● YOUR TASK
Within the records, which lines hold the string "coordinates"? Report each one by copying it.

Stored items:
((
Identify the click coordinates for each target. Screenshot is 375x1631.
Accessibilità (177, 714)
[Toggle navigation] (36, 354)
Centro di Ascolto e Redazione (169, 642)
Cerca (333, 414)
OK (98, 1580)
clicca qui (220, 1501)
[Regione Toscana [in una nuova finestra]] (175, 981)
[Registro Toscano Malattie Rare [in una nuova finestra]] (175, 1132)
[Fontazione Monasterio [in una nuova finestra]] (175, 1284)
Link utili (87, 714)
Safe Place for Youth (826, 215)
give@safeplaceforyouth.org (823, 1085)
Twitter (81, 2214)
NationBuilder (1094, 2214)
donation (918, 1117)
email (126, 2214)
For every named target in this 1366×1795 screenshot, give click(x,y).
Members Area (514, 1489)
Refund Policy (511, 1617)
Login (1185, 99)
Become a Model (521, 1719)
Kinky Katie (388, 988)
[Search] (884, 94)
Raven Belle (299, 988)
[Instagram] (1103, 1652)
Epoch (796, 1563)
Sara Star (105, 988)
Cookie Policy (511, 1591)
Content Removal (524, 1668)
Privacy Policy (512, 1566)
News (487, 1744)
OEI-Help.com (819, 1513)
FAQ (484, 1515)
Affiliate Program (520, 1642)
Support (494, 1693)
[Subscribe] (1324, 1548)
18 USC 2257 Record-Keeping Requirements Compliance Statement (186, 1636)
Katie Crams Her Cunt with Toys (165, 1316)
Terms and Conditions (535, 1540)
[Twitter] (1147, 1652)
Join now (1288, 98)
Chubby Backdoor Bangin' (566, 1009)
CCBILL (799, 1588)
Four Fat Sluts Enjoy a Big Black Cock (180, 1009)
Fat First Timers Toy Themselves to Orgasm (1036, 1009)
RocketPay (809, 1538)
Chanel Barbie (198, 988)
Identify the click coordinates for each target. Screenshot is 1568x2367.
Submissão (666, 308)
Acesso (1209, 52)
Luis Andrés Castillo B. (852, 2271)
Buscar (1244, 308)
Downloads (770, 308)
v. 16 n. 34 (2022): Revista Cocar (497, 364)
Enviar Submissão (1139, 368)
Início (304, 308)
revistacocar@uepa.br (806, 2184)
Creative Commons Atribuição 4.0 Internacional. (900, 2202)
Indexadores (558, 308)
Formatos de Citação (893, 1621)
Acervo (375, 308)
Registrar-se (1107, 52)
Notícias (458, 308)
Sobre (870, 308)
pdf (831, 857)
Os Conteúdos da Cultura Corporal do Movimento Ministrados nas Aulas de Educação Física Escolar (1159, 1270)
))
● TASK ANSWER
Identify the click coordinates for each target. Screenshot is 375x1631.
Identify the click coordinates for each target. Screenshot is 1568x2367.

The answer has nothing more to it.